An example of ASV (Philips DreamStation BiPAP AutoSV)

Figure 21. An example of ASV (Philips DreamStation BiPAP AutoSV).


Studies have demonstrated that ASV is superior to CPAP therapy for controlling the number of CSA events, improving sleep architecture and daytime hypersomnolence, particularly for Cheyne-Stokes breathing (Philippe et al., 2006; Allam et al., 2007). Indeed, in one study, both ASV and CPAP decreased the apnea-hypopnea index (AHI), but only ASV completely corrected Cheyne-Stokes breathing by attaining an AHI below 10/h (Philippe et al., 2006). ASV treatment guidelines do not recommend ASV in patients with CSA related to heart failure with reduced ejection fraction (HFrEF) (Aurora et al., 2016). This is because the SERVE-HF clinical trial showed that ASV was associated with increased all-cause and cardiovascular mortality (Cowie et al., 2015). However, some aspects of the SERVE-HF trial were controversial and there was low compliance with the ASV treatment (Baillieul et al., 2019).

While the Philips ASV device is not specifically indicated for the treatment of patients with heart failure, recent publications have demonstrated that, during PSG (acutely) as well as over the longer term (up to 12 months), ASV reduces the total apnea hypopnea index, and central apnea index to clinically acceptable levels in patients with heart failure (Lee-Chiong et al., 2015). Indeed, The European Task Force on Central Sleep Apnoea recommends that ASV can be used in CPAP non-responders with symptomatic central sleep apnoea and left ventricular ejection fraction (LVEF) > 45% but not in predominant CSA and LVEF ≤45% (Randerath et al., 2017). That being said, there may be some patients with HFrEF that will respond well to ASV.

Visit the Sleep and Breathing conference 2019 section to learn more about the encouraging compliance data in the ADVENT-HF trial. Dr Elisa Perger describes the effects of ASV on mortality and morbidity in patients with CSA, OSA and heart failure.
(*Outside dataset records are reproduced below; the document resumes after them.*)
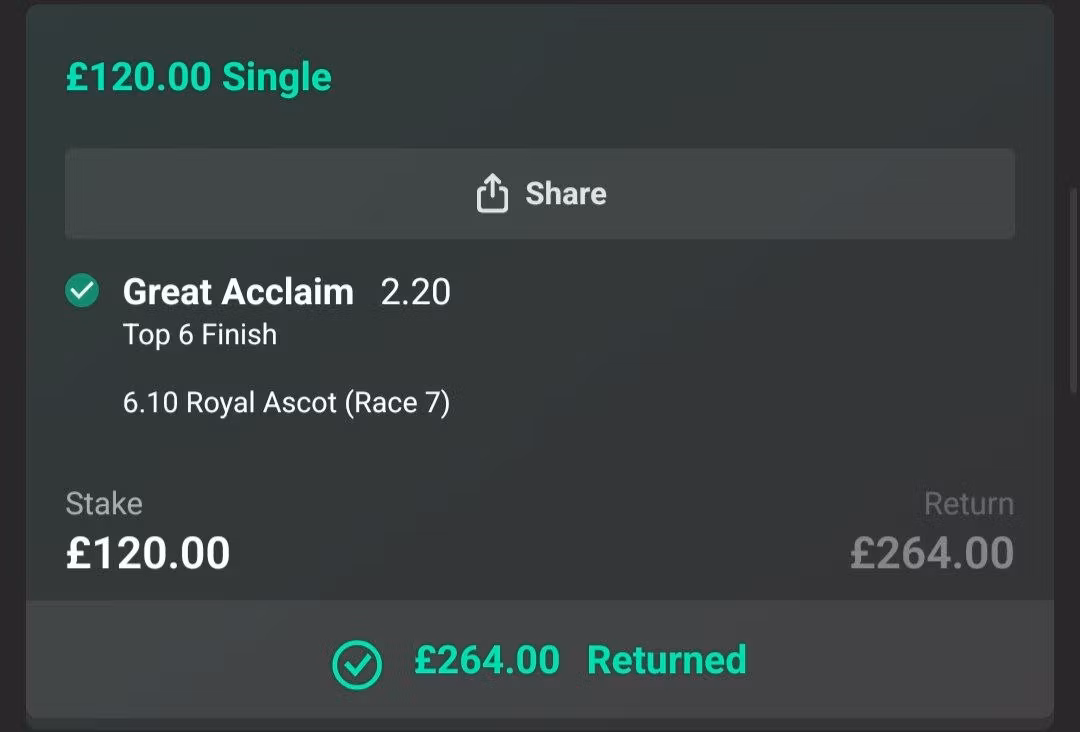Click empty left side of Share bar
This screenshot has width=1080, height=732.
pyautogui.click(x=241, y=194)
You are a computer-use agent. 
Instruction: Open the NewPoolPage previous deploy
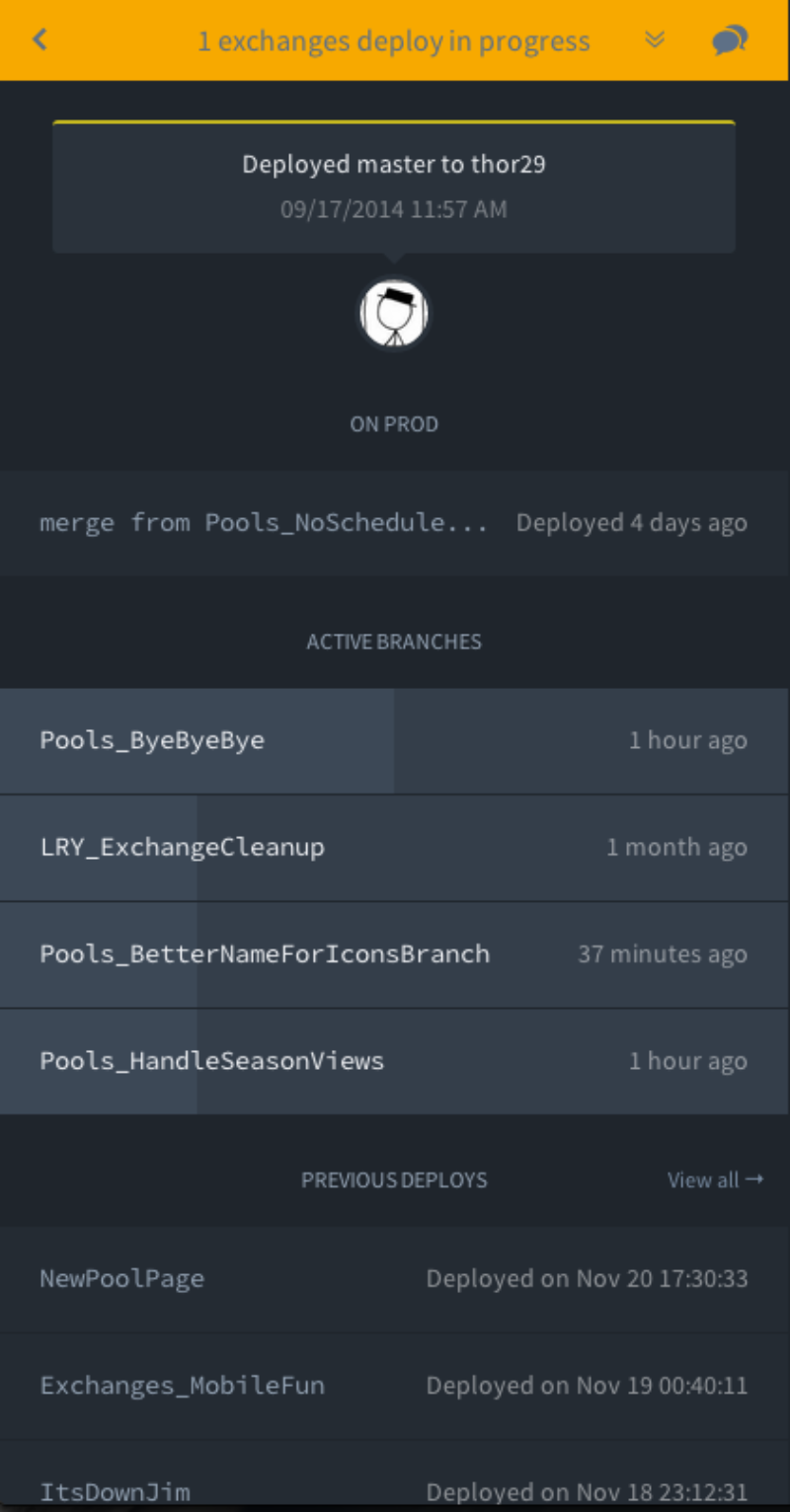(395, 1279)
A treatment algorithm for the different types of CSA has been suggested (figure 22).

Proposed decision algorithm for CSA treatment

Figure 22. Proposed decision algorithm for CSA treatment (adapted from Randerath et al., 2017).
AHI, apnea-hypopnea index; ASV, adaptive servo-ventilation; CPAP, continuous positive airway pressure; CSA, central sleep apnea; LVEF, left ventricular ejection fraction; NIV, non-invasive ventilation; OSA, obstructive sleep apnea; QoL, quality of life.